Using biochemical means, Nowack and Grossman [4
] have convincingly demonstrated that at least some of the nucleus-encoded, chromatophore-derived proteins in Paulinella
function in the chromatophore. Specifically, the authors carried out western blot analysis and amino-terminal sequencing to confirm that the product of the nuclear psaE
gene and two distinct PsaK proteins are assembled into chromatophore-derived PSI. Further, inhibition experiments targeted at cytosolic- and chromatophore-derived ribosomes indicate that the PsaE and PsaK proteins are synthesized by the host's 80S ribosomes. Immunogold electron microscopy using a PsaE-specific antibody revealed a clear accumulation of gold particles on the chromatophore thylakoid membranes, suggesting the existence of a selective protein import system. Even more interesting is the fact that gold particles were also seen decorating the Golgi apparatus of the host, in addition to the chromatophore itself. This result is consistent with the intriguing possibility that the PsaE protein of Paulinella
is targeted to the chromatophore by an endoplasmic reticulum-Golgi-based system. The host cell secretion system has on multiple occasions been co-opted to function in the targeting of plastid proteins in organisms with secondary plastids (for example, dinoflagellates, euglenophytes and heterokontophytes [1
]), and also appears to be used to target a minority of proteins to primary plastids [1
]. The 'recycling' of pre-existing protein trafficking machinery is thus an emerging theme in the evolution of photosynthetic organelles.

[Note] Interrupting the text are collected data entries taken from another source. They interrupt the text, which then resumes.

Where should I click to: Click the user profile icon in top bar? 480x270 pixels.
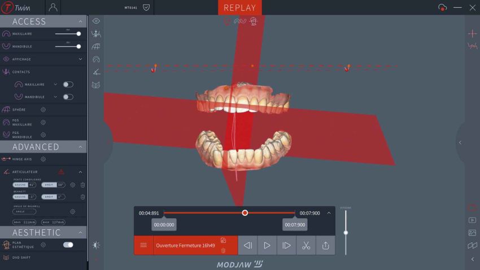click(53, 7)
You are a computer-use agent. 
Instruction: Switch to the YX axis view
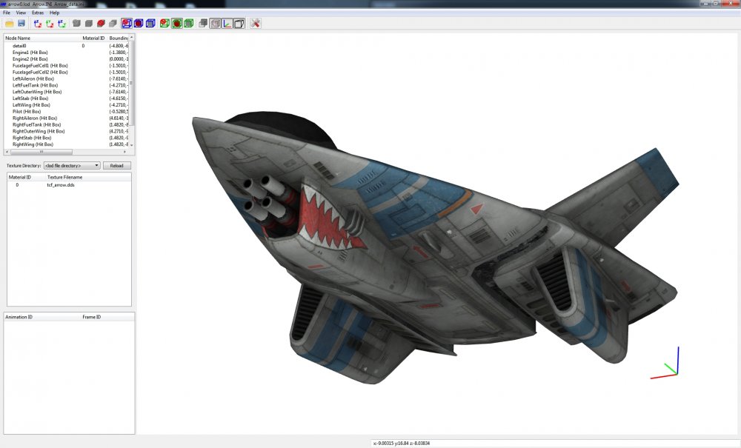pos(50,23)
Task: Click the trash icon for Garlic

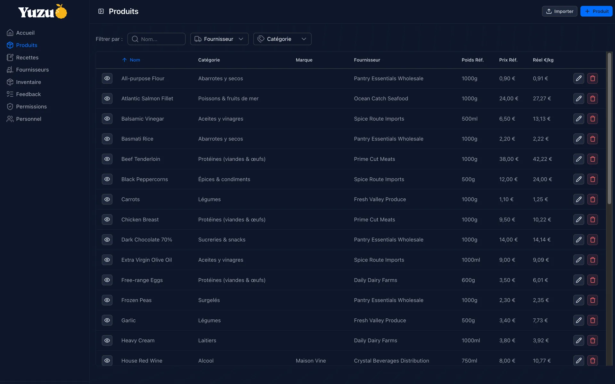Action: [592, 320]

The work of Nowack and Grossman [4
] effectively puts to rest doubts over whether the chromatophore of Paulinella
is an organelle. Yet there is still much to learn. Despite the clear localization of EGT-derived proteins to the Paulinella
chromatophore, the exact nature of the targeting pathway is still far from clear. Considering currently available bioinformatic, transcriptomic, and amino-terminal protein sequence data, there is no consistent picture as to whether nucleus-encoded, chromatophore-localized proteins such as PsaE and PsaK have amino-terminal extensions that could mediate their transport [4
], although the presence of signal peptide-like sequences has been proposed [21
]. In the case of PsaE at least, transport presumably requires other protein factors and elucidating these factors will be an important next step. Although the PsaE protein of Paulinella
was shown to pass through the Golgi, the possibility that PsaK and other endosymbiotically derived proteins are targeted to the chromatophore in a Golgi-independent manner cannot be ruled out. Considering the extent of genome reduction and the apparent paucity of transferred genes in the Paulinella
nuclear genome compared to organisms with canonical plastids, the current state of the chromatophore should be regarded as an early step in organelle evolution. It will thus perhaps not be surprising if its protein import system turns out not to be highly tuned. Ultimately, the extent to which the Paulinella
chromatophore can shed light on the evolution of canonical plastids will depend on the similarities and differences inferred about their independent evolutionary trajectories.